Directions:
a – In the Pollock Halls renovation text, recast the paragraph beginning "He added that zoning limitations" as a short bulleted list that keeps its main facts.
b – Using the Pollock Halls renovation text, answer each question briefly:
(i) By how many months would new construction extend each phase?
(ii) Which students largely occupy Pollock Halls?
(iii) What position on the board does Richard Sokolov hold?
c – Carry the Pollock Halls renovation text forward from its last sentence.

Start of Page extract

Demolition and replacement with new buildings was not pursued for several reasons. The existing concrete structure and block interior walls are highly durable and lead to lower maintenance costs and impacts on residents if repairs are needed. Using those components in new construction would be cost- and labor-prohibitive, and would create scheduling challenges, Rodgers said.
“For example, the frequency and cost of wall repairs is significantly lower with block walls compared to drywall interiors if there’s water issues with sprinkler discharges,” he explained. “They are so much better contained with the interior block walls as opposed to drywall and displace students for a shorter period of time.”
He added that zoning limitations would require a larger building footprint to retain the same number of beds, and that existing buildings need to be abated whether they are being renovated or replaced. Abatement combined with demolition costs would add up to $10,000 per bed for replacement.
New construction also would extend each phase by 18 to 24 months.
A public-private partnership — like the one planned for a new complex near the corner of University Drive and East College Avenue —was rejected because Pollock Halls is largely occupied by first-year students, requiring university Residence Life services, and because of the interconnectivity of campus utilities in the heart of campus, Rodgers said.
Board Vice-Chair Richard Sokolov said he supported the renovation plan for the first phase, but asked university planning officials not to rule out alternatives for future phases of the Pollock project.
“I just want to encourage us to be fully evaluating all the other options as we go forward on the remaining buildings and just not get locked into a potential renovation, because we have a lot of land here and we have the ability, potentially, to do this more efficiently and effectively building new rather than renovating existing,” Sokolov said. “So I’m OK with this, but going forward, I just want to make sure that we explore that before we get too far down the road.”

End of Page extract
Start of Available data

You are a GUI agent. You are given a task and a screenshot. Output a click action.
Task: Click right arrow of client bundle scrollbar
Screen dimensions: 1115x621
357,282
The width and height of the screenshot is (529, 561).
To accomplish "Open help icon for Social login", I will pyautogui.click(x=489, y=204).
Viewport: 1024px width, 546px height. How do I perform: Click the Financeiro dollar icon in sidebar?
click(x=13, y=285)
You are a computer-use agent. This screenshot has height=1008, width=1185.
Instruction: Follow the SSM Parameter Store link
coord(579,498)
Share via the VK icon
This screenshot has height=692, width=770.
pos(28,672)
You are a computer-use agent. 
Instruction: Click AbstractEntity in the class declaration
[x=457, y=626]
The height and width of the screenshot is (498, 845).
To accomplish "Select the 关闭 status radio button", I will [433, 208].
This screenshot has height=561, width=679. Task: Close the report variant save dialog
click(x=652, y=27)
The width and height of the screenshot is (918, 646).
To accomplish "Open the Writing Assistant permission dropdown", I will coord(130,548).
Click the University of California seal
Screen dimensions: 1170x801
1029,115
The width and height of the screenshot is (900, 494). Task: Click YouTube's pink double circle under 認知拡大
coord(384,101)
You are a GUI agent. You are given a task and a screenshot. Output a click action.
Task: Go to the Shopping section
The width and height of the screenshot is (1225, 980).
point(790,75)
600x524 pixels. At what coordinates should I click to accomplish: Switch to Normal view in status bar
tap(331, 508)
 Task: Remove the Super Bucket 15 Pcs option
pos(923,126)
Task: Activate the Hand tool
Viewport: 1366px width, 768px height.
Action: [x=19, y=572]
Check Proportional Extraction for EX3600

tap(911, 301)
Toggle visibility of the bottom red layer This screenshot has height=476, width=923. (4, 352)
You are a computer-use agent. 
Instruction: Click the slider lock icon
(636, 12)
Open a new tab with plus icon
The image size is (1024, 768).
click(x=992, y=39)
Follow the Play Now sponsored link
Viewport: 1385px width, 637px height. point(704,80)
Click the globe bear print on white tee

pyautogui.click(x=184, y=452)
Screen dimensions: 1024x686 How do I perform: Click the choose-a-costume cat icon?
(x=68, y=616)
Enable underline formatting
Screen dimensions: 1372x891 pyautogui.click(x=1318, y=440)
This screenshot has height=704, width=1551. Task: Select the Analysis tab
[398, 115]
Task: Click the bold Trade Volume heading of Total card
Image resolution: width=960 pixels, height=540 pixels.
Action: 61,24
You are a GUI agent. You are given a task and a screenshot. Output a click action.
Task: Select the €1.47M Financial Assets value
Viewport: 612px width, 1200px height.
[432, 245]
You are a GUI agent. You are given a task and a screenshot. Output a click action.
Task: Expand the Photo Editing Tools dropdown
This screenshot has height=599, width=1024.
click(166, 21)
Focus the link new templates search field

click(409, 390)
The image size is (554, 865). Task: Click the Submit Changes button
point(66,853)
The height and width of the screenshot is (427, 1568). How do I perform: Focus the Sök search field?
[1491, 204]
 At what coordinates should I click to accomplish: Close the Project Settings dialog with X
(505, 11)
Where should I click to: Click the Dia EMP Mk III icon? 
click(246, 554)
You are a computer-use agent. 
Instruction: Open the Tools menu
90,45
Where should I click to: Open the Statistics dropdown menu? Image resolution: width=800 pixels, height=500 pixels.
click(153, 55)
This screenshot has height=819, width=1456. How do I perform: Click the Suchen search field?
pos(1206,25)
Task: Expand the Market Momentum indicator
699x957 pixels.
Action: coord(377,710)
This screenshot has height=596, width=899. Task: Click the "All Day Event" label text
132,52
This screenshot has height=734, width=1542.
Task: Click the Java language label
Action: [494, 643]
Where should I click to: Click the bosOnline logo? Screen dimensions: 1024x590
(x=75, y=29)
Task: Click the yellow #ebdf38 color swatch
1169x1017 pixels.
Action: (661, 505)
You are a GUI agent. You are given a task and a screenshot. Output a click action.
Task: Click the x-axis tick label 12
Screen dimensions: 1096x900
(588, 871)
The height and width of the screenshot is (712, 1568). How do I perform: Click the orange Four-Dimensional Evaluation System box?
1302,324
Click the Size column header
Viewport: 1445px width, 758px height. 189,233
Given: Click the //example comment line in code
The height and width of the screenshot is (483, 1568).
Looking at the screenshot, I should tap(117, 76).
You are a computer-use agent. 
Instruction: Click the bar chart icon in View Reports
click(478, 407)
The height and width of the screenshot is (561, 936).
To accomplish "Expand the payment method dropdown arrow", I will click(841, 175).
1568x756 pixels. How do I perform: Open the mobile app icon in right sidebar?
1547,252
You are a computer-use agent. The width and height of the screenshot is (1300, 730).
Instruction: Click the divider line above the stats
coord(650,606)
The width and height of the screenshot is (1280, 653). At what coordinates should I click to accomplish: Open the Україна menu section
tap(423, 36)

End of Available data

Answers per task:
a –
- Zoning limits would require a larger building footprint to keep the same number of beds.
- The existing buildings need abatement whether they are renovated or replaced.
- For replacement, abatement plus demolition would add up to $10,000 per bed.

b –
(i) By 18 to 24 months.
(ii) First-year students.
(iii) Board Vice-Chair.

c –
Responding to questions from Trustee Kelley Lynch, Rodgers said the university is revamping its process for contingencies to pull back the funds for greater control as a project progresses, and that it uses early ordering and Penn State’s buying power to combat inflation costs.
“We’re working on a lot of projects, especially around the electrical switchgear and different things like that. Sometimes those are two, three years out and we have to get in front of those orders and get those steel packages in early to be able to save as much cost as we possibly can,” Rodgers said. “But we do use the weight of Penn State and our buying power to be able to drive those costs down to put pressure on our vendors. We do that through the purchasing process in many different ways.”
Of the $92.1 million for phase 3A, $71.4 million will come from self-supported borrowing by Housing and Food Services, $14.5 million from HFS reserves and the remainder from program savings, utilities and wireless funds.
Trustee Barry Fenchak was the sole dissenting vote at the board’s meeting on Friday. During the Thursday committee meeting he questioned the cost compared to some comparable projects at peer institutions that were included in a presentation.
“We do have a duty to address that,” Fenchak said. “I think, ideally, we should have been addressing that for some time, or years before we’ve invested, probably at some point, close to half a billion dollars in similar projects that are all priced significantly higher than many of our peers.”
A final land development plan for the project was reviewed by State College Planning Commission in early January.
Four future phases of the Pollock Halls project are expected to take place through 2030, university representatives told the planning commission during a preliminary plan review in September. Each phase will come to the board for approval before moving forward.
Onward State’s Joe Lister contributed to this report.